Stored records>

···

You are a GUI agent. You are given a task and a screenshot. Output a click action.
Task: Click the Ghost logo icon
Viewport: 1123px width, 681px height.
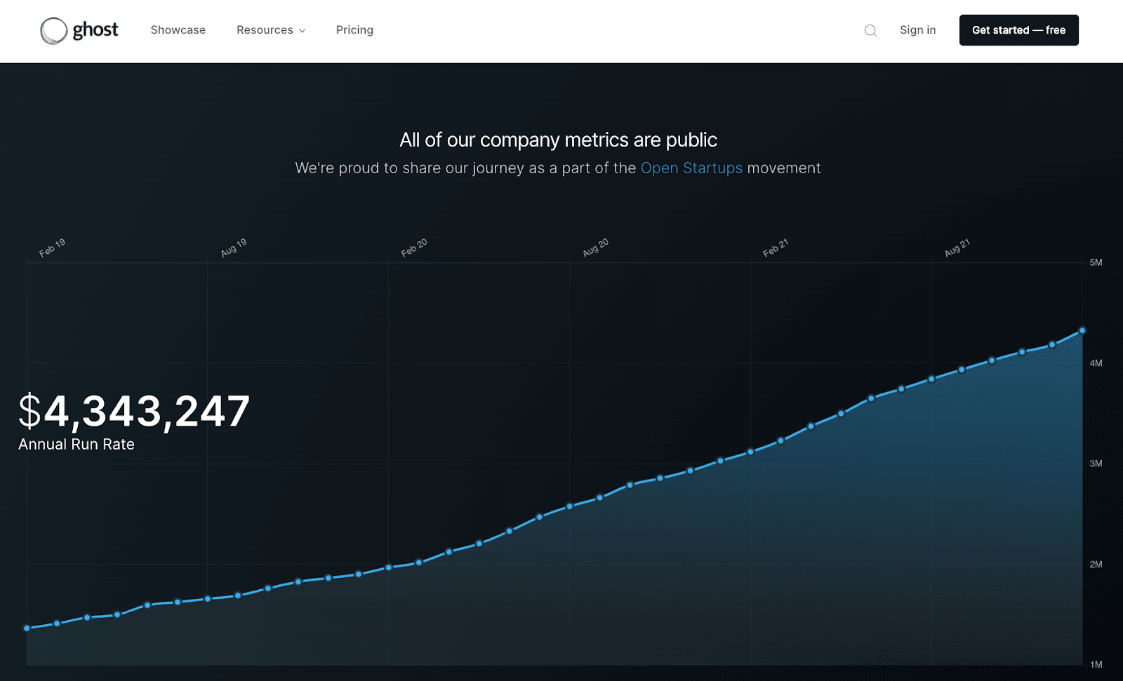click(x=53, y=31)
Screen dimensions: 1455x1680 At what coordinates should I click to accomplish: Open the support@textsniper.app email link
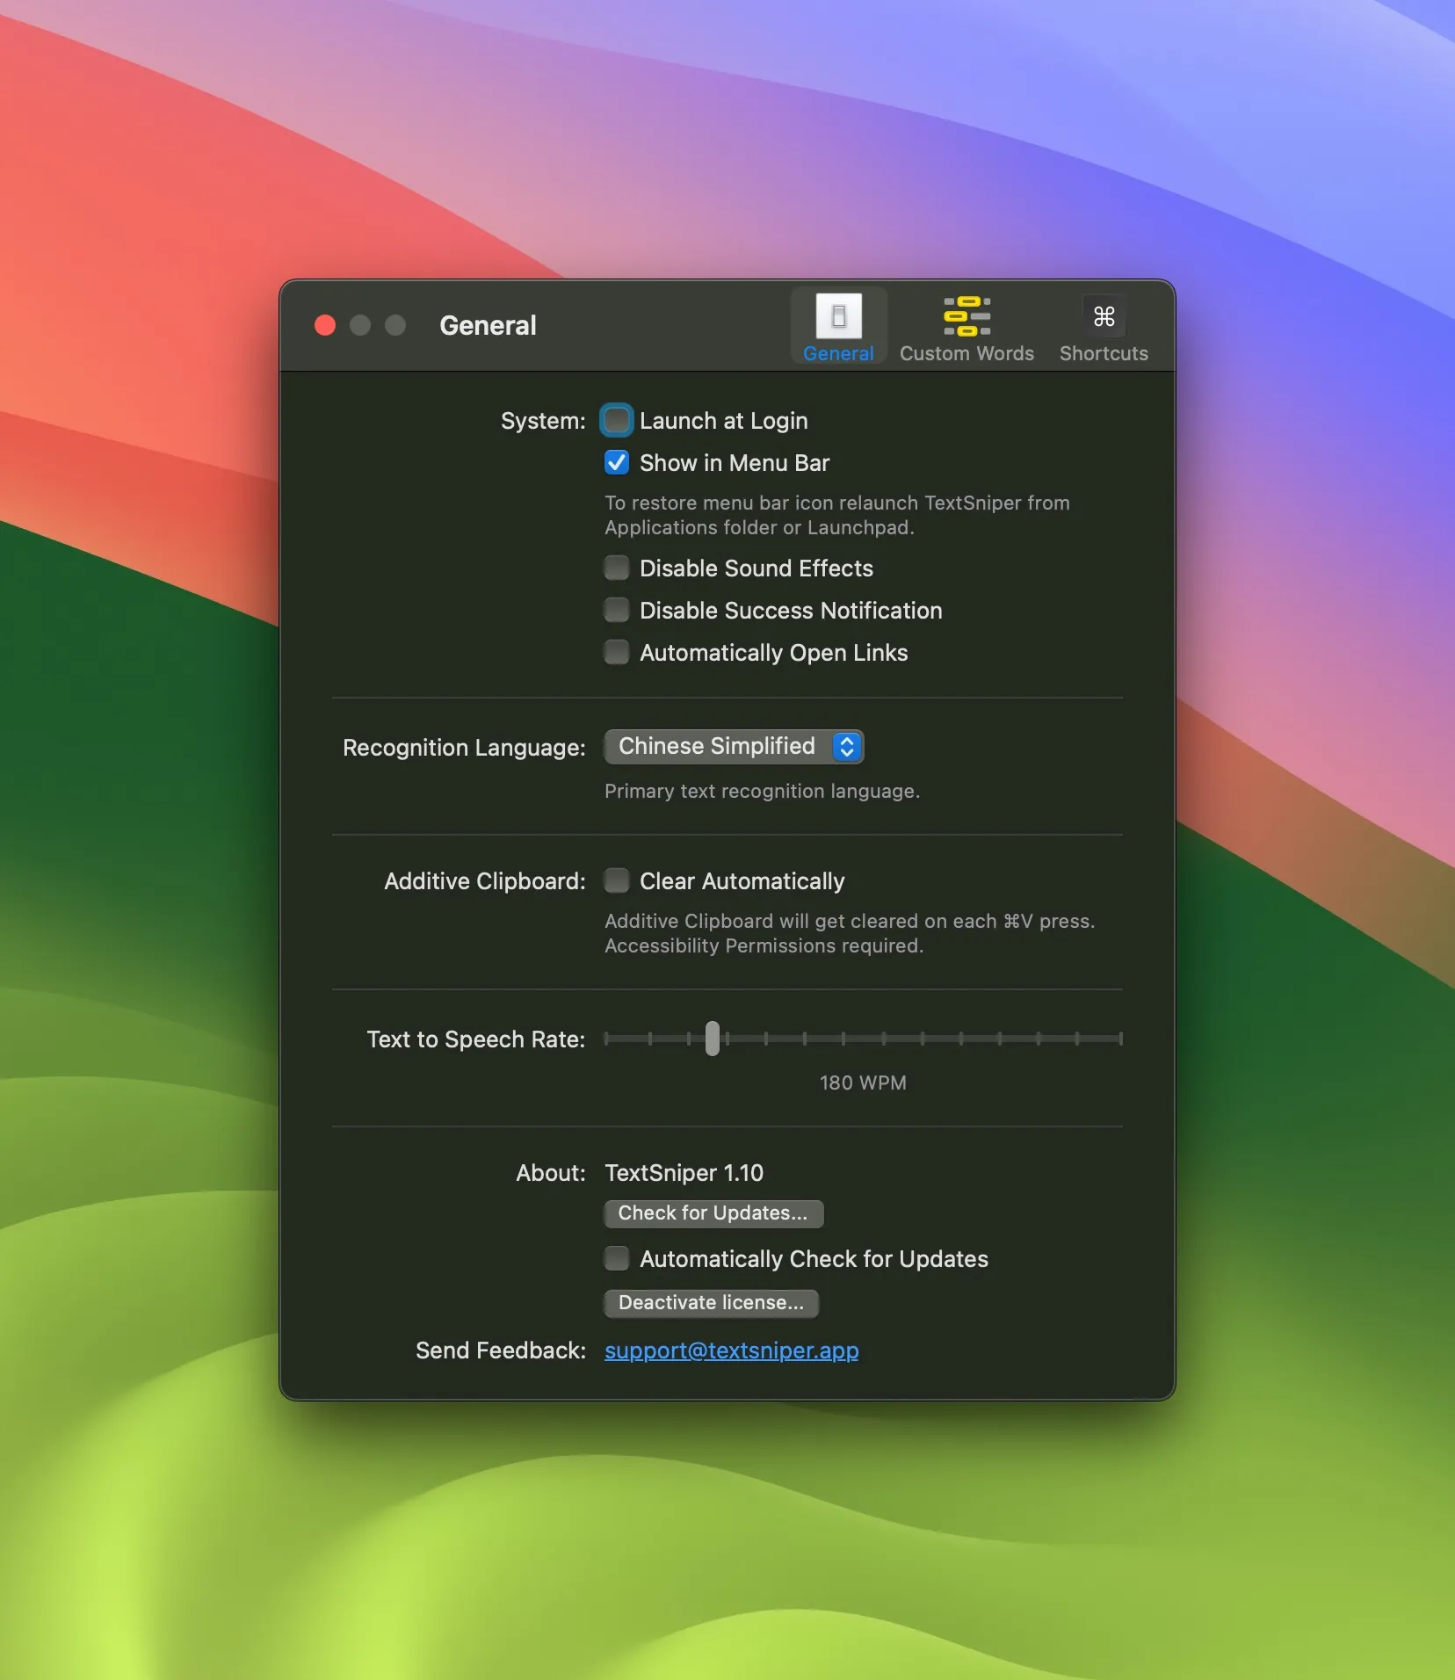732,1351
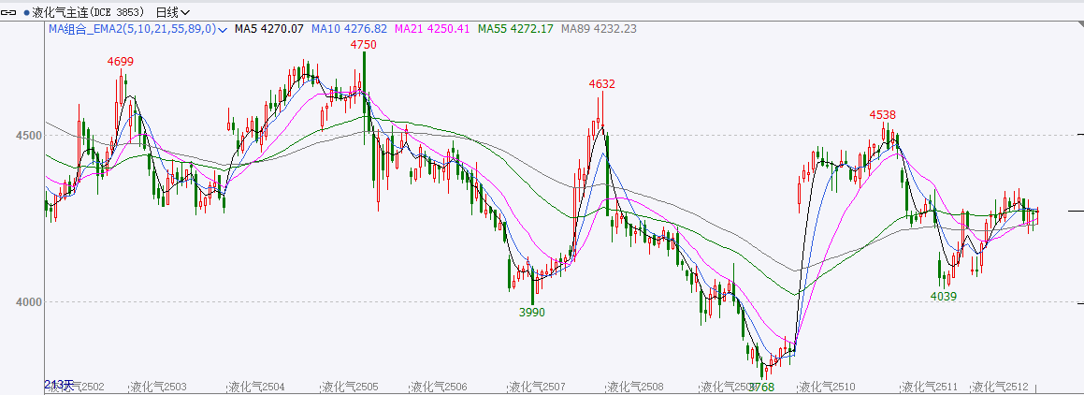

···

ABOUT THIS EXERCISE>
Retype the records above exactly, and keep any picture out of what you write.

RESULT OF THE TASK>
You are a GUI agent. You are given a task and a screenshot. Output a click action.
Task: Click the Ghost logo icon
Viewport: 1123px width, 681px height.
click(x=53, y=31)
Screen dimensions: 1455x1680 At what coordinates should I click to accomplish: Open the support@textsniper.app email link
732,1351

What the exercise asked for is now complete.